April 3, 2006

Via Facsimile (803) 253-8277 and U.S. Mail

Jay Hennig, Esq.
Nexsen Pruett Adams Kleemeier
1441 Main Street
Suite 1500
Columbia, SC  29201

RE:	CNB Corporation
Soliciting Materials filed pursuant to Rule 14a-12
Filed March 20, 2006 by H. Buck Cutts, Paul R. Dusenbery, et. al.
      File No. 000-24523

Dear Mr.

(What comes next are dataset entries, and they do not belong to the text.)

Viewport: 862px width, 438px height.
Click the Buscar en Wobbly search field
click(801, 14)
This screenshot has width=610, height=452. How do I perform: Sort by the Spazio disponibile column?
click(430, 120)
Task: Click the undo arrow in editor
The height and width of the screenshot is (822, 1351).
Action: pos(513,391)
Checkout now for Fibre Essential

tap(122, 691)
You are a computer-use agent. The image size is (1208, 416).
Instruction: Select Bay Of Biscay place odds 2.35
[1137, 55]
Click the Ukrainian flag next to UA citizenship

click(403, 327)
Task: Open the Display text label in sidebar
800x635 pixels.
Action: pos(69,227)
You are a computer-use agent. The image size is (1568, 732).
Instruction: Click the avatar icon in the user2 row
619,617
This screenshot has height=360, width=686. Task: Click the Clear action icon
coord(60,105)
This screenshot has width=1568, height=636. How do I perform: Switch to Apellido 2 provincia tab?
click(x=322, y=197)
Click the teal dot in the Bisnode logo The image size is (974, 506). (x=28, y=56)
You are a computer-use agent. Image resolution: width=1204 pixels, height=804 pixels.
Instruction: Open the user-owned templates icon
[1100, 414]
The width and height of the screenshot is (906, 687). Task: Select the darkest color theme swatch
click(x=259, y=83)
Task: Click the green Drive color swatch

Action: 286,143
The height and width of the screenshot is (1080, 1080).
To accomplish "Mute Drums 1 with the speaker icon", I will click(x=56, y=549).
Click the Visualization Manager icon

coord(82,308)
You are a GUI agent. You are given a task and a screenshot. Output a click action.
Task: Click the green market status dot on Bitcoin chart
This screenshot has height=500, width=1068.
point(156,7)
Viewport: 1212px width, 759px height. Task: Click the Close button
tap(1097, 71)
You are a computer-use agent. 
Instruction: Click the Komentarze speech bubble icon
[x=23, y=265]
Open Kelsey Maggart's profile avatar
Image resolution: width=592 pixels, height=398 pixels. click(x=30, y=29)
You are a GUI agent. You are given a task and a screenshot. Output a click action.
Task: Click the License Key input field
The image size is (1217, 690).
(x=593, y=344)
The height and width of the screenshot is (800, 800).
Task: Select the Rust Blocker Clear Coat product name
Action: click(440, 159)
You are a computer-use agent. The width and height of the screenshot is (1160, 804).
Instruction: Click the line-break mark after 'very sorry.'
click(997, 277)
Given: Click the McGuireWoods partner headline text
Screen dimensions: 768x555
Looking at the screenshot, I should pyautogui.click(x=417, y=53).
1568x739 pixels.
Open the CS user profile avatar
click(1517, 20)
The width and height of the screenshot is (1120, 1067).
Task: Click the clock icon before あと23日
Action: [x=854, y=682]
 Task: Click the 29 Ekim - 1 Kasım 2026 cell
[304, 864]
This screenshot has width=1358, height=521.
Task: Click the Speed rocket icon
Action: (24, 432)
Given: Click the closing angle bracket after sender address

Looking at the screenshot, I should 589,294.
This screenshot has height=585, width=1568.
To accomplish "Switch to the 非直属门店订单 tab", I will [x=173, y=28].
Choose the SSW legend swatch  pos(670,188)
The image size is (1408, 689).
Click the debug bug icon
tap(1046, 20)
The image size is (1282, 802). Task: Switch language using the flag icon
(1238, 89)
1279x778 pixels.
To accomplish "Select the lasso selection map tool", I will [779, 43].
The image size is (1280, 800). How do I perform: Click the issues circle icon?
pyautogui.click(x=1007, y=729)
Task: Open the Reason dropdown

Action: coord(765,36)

Hennig:

      We have reviewed the above-referenced filing and have the
following comments.  Where indicated, we think you should revise
your
document in response to these comments.  If you disagree, we will
consider your explanation as to why our comment is inapplicable or
a
revision is unnecessary.  Please be as detailed as necessary in
your
explanation.  In some of our comments, we may ask you to provide
us
with information so we may better understand your disclosure.
After
reviewing this information, we may raise additional comments.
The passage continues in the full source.